JuliaFolds2 / OhMyThreads.jl

Simple multithreading in julia
https://juliafolds2.github.io/OhMyThreads.jl/
MIT License
130 stars 8 forks source link

Docs: explainer for translating loops to reductions #35

Open MasonProtter opened 7 months ago

MasonProtter commented 7 months ago

Reductions are scary and confusing to beginners, but with a quick explainer, they're actually not that bad. It'd be good to have a docs section that explains the following:

Some general sequential for loop (without early termination or anything special like that) can be thought of as writing

state = some_initial_value
for x in itr
    state = some_function(state, x)
end
return state

this can be straightforwardly translated to foldl as foldl(some_function, itr; initi=some_initial_value), or if we want to make it look more like the for loop, we can write:

foldl(itr; init=some_initial_value) do state, x
    some_function(state, x)
end

This foldl is much easier to parallelize than the for loop because there is a very structured way in which state is passed from one iteration to the next.
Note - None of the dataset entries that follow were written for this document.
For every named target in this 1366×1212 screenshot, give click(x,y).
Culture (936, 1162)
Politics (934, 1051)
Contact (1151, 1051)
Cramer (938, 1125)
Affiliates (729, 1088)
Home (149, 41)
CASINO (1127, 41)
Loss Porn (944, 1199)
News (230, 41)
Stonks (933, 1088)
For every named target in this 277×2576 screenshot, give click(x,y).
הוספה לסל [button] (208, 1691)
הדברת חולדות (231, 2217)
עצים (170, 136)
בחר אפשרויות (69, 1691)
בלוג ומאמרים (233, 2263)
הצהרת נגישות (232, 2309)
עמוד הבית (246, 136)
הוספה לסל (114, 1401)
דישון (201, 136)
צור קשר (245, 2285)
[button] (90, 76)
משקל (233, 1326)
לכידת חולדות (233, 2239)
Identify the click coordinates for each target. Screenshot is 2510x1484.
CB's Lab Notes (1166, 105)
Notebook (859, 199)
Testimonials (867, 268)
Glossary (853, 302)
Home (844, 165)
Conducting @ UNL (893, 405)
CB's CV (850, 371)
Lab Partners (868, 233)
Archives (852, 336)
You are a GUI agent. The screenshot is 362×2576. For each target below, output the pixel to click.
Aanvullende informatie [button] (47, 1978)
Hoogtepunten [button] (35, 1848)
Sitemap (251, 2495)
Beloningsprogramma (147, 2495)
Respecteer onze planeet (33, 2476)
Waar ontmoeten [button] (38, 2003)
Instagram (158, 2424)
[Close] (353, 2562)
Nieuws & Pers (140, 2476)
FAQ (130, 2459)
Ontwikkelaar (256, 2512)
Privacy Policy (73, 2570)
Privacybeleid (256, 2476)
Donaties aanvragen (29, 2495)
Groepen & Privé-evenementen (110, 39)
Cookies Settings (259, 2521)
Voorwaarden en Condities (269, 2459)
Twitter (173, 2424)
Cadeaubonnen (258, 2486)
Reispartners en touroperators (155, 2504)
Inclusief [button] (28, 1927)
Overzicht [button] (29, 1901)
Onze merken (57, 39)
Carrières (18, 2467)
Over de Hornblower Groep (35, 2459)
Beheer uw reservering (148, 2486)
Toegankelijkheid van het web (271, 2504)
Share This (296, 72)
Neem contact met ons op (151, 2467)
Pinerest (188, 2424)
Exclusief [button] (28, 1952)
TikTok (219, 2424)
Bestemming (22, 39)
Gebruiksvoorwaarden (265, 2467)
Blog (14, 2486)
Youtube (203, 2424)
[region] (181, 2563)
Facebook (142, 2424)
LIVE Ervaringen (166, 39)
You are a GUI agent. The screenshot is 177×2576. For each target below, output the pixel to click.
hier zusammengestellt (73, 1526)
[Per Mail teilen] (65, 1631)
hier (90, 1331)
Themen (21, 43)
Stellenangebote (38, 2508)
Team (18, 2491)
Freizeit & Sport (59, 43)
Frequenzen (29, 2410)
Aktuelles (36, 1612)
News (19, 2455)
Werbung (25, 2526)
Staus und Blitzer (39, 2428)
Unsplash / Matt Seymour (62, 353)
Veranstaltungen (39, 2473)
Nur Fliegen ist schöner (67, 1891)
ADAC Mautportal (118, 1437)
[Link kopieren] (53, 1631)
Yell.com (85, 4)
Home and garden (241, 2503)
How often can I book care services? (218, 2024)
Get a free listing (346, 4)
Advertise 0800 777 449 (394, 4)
The state is not some non-local variable that was initialized outside of the loop and then implicitly modified, but instead, a foldl operates on a two-argument function that takes the previous state as the first argument, and an element of the collection as the second argument, and computes some modified state from that.

There are then two conditions for a foldl to be safely turned into a treduce: 1) some_func must be associative, meaning some_func(x, some_func(y, z)) == some_func(some_func(x, y), z). This is important because for the reduction to be parallelizable, you need to be able to re-partition and change the order in which you traverse the data. 2) the init (if provided) should be a "neutral element" that doesn't change the answer if it's re-initialized. That is, if you write treduce(op, itr; init), it must be legal for me to re-write it like op(treduce(op, itr[begin:end÷2]; init), treduce(op, itr[end÷2+1:end]; init).


The function tmapreduce (and treducemap) take an additional argument: a unary function f which is applied to each element of the iterator exactly once (unlike the reducing function). So if you write

tmapreduce(f, op, itr; init)

that becomes

state = init
for x in itr
    state = op(state, f(x))
end
return state

The function tforeach (and also the Base.Threads.@threads macro) is a special case where there is no explicit state being passed and updated from loop iteration to loop iteration, you just execute some function that produces some side effects (like printing or if you're feeling risky, mutating an array).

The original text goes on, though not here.